Liability of Gojek Driver Partner towards Consumer in Gomart Feature-Based Goods Delivery Service
Abstract
Digital technology development has fostered integrated online transportation platforms featuring online shopping and digital wallet payments, creating complex multi-party legal relationships between consumers, driver-partners, merchants, and platforms. Problems arise when defaults occur, as driver-partners are disproportionately burdened with primary liability despite lacking control over the goods or payment infrastructure. This highlights a profound power imbalance within the digital ecosystem, where platforms leverage contractual structures to shift socio-economic vulnerabilities onto gig workers. This research aims to analyze the legal liability of Gojek driver-partners toward consumers in the GoMart delivery service, evaluate consumer legal protection, and critically examine the broader socio-legal implications of these digital labor relations. It employs a normative juridical method with statutory, conceptual, and comparative approaches, complemented by a socio-legal critique of platform control. The results show that while driver-partner liability is theoretically limited to distribution negligence, existing consumer protection frameworks (Law No. 8/1999) fail to accommodate multi-party digital complexities, leaving liability divisions ambiguous.

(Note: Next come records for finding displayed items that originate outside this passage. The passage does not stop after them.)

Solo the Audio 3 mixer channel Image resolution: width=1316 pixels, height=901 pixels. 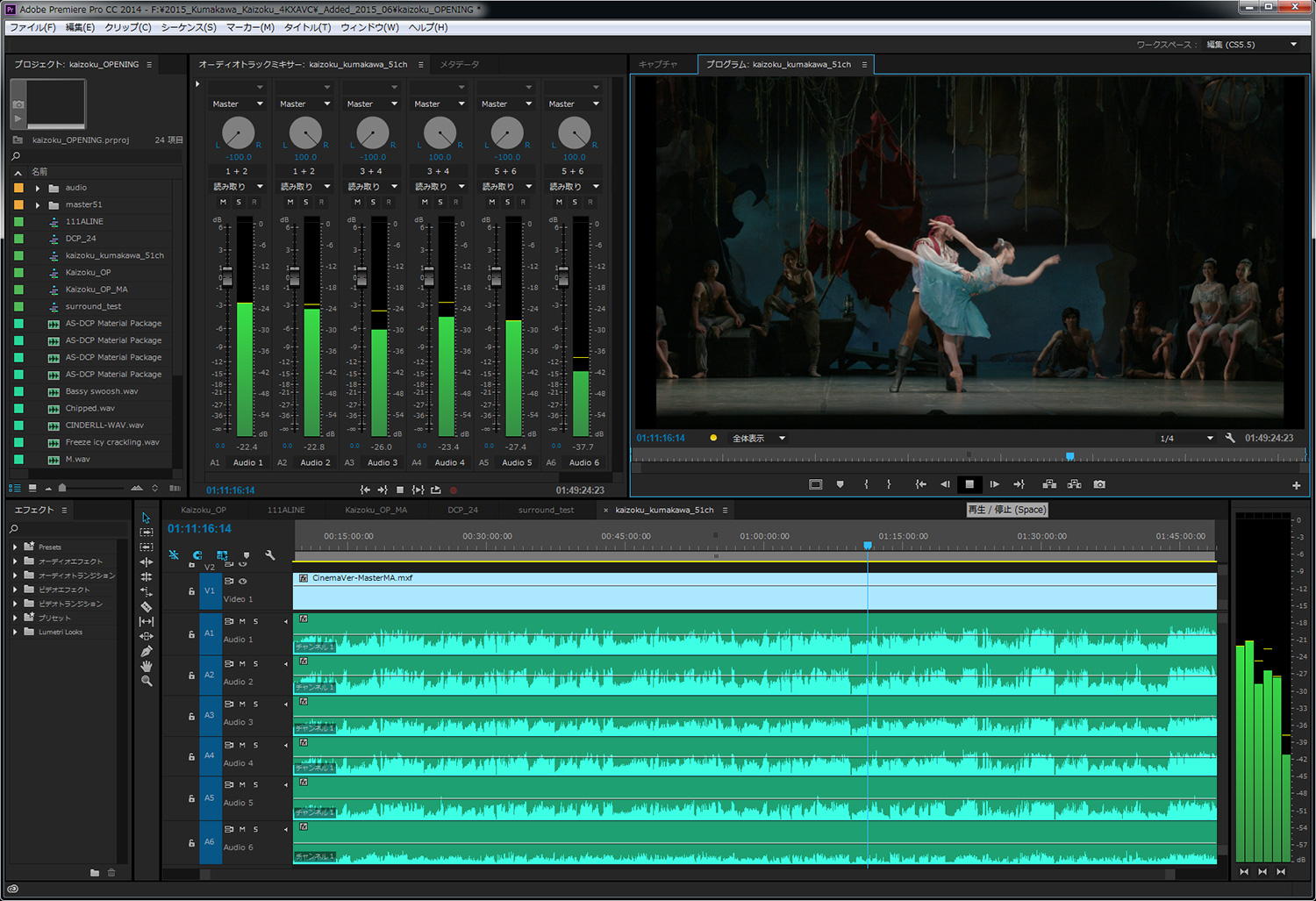[x=373, y=203]
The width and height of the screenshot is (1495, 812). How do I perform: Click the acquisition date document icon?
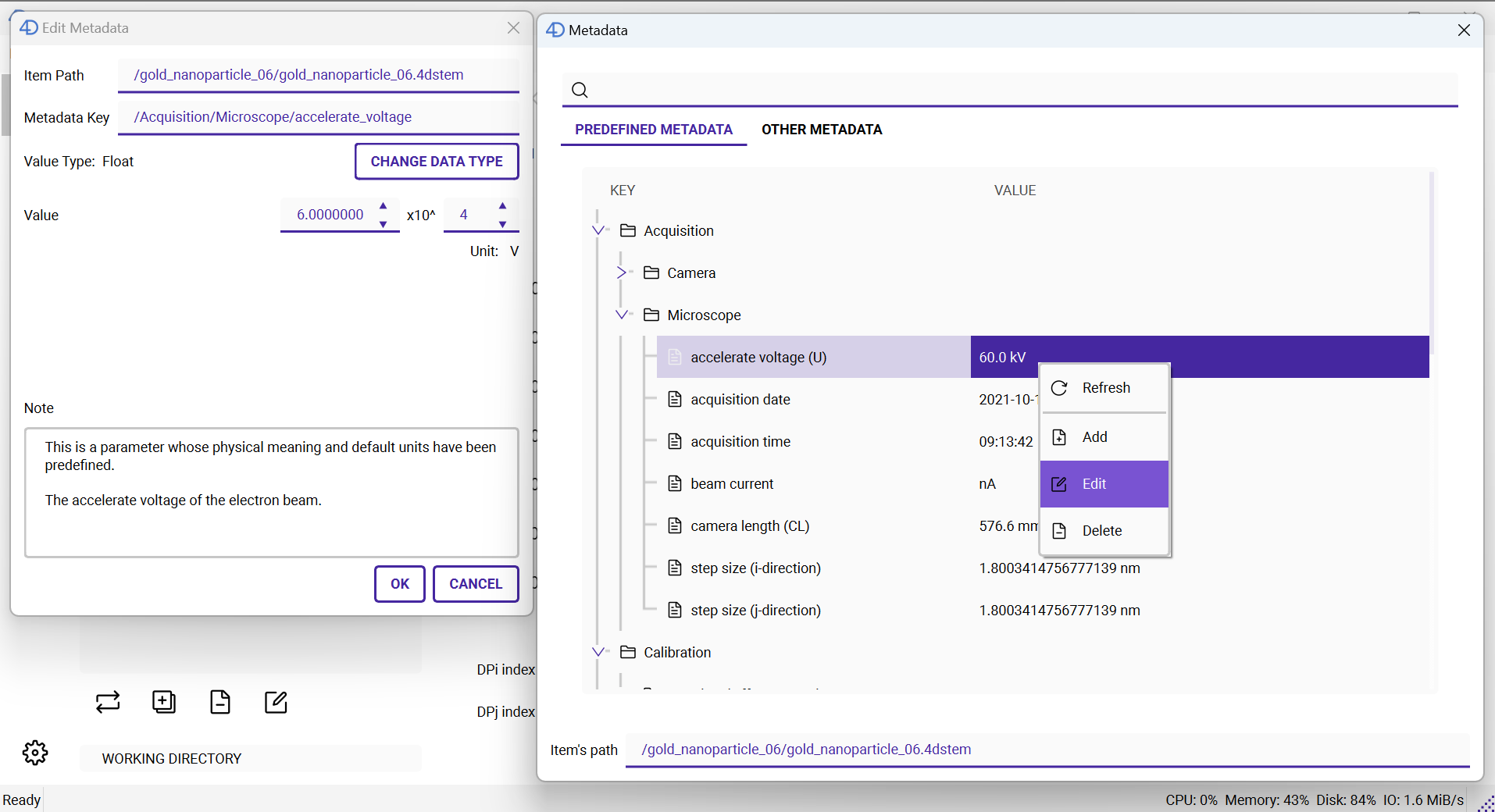675,399
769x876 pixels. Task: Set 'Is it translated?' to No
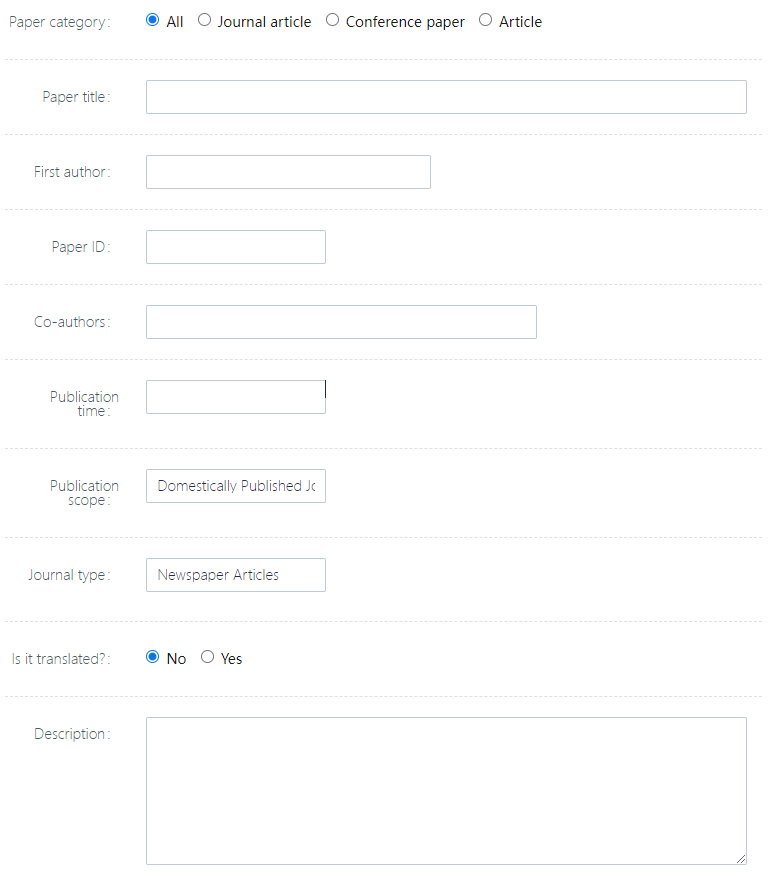tap(153, 657)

The study’s core novelty lies in its departure from purely doctrinal analyses to demonstrate how this legal ambiguity actively reinforces the socio-economic precarity of drivers. By exposing how nominal "partnership" clauses mask asymmetrical platform control, this research contributes a vital socio-legal perspective to gig-economy literature, offering a theoretical framework for regulatory reforms that protect vulnerable digital laborers.
KEYWORDS: Driver Partner Liability, Consumer Protection, Consumer Loss, Go Mart Feature.